What you have to do
Show each line of the material below that contains the string "code".

Provided information
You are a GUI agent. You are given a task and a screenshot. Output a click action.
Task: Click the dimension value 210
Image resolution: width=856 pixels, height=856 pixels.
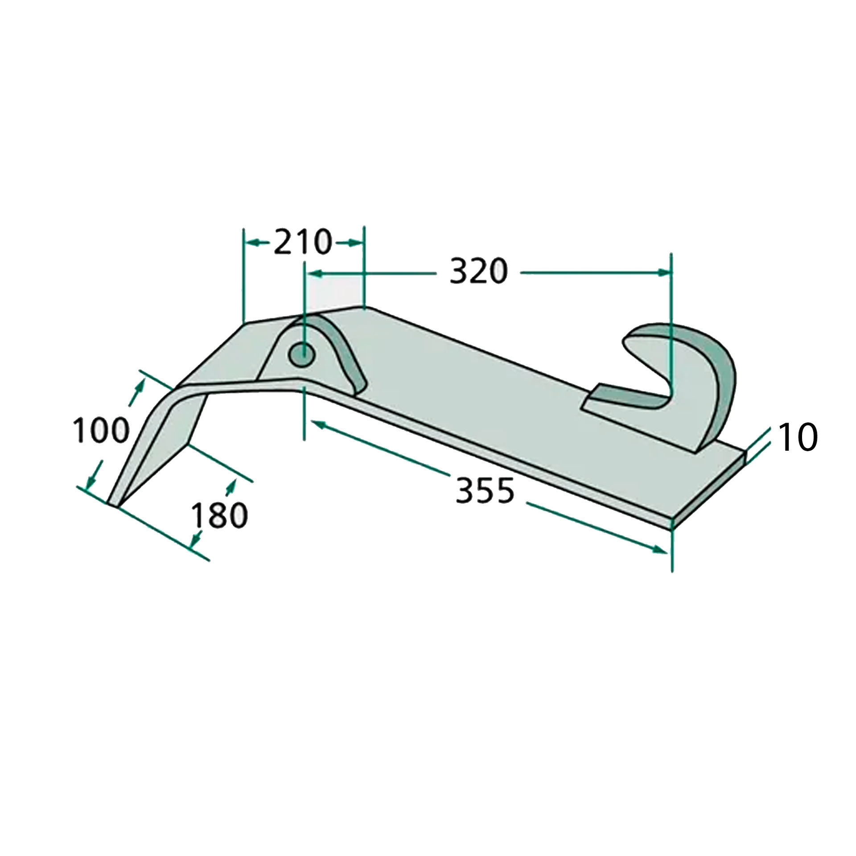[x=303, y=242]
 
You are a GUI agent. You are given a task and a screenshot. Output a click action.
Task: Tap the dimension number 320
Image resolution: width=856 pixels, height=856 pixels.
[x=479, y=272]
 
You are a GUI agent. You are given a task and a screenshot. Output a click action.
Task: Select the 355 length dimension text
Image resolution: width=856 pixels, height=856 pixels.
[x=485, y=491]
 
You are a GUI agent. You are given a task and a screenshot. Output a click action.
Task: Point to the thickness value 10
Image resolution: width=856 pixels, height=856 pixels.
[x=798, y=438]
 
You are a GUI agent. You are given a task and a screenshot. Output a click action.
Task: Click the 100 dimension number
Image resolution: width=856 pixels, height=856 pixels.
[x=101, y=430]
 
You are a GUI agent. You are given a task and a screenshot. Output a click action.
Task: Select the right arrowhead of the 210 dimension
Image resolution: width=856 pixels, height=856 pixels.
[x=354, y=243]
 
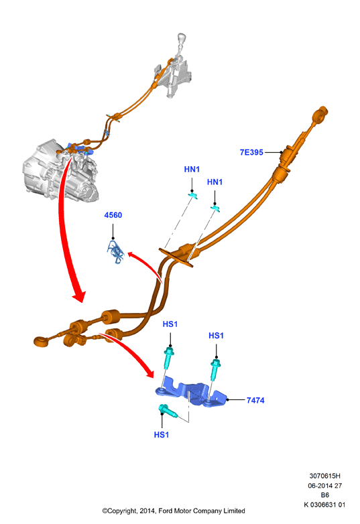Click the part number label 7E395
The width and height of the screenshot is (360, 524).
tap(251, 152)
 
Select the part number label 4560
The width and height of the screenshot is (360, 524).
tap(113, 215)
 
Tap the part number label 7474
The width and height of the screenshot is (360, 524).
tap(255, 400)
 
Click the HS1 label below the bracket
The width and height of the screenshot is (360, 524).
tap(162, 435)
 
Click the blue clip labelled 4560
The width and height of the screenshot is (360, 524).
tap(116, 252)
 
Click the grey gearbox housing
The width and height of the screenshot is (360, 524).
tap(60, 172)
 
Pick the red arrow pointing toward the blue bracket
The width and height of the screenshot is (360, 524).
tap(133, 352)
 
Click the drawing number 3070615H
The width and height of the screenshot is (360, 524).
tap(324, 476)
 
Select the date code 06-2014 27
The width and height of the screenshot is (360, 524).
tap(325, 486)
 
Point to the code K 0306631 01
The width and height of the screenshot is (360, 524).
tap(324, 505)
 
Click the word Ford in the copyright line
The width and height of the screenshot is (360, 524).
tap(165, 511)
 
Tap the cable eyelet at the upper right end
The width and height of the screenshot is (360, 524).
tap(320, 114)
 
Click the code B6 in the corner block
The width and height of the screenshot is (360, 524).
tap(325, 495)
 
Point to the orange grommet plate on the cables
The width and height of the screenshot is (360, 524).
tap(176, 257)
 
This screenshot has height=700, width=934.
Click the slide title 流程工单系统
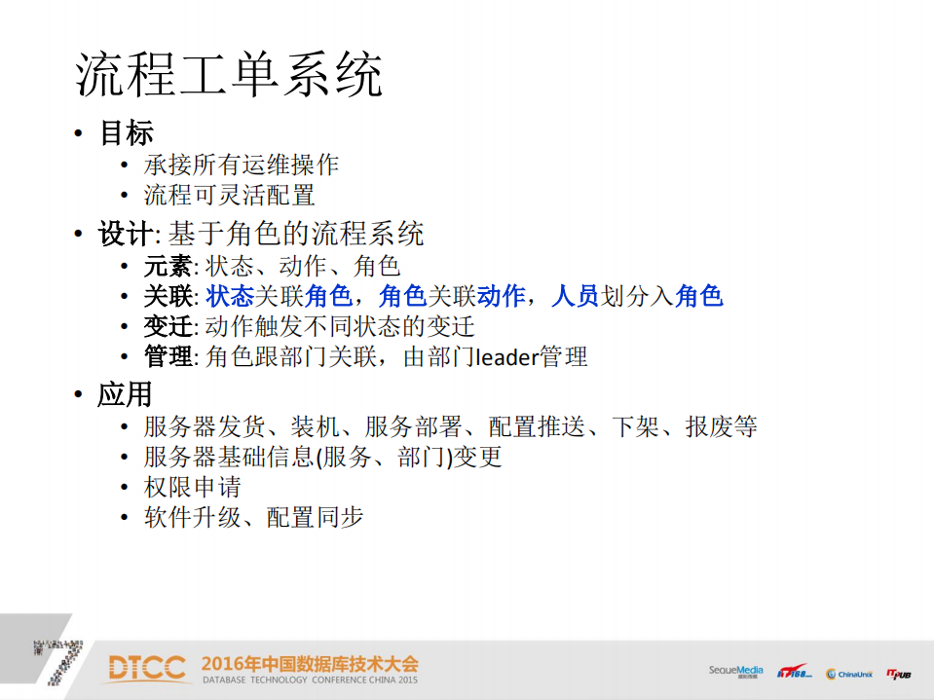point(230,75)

Answer to this problem
Select the date code 06-2014 27
Point to the code K 0306631 01
Click the code B6 in the corner block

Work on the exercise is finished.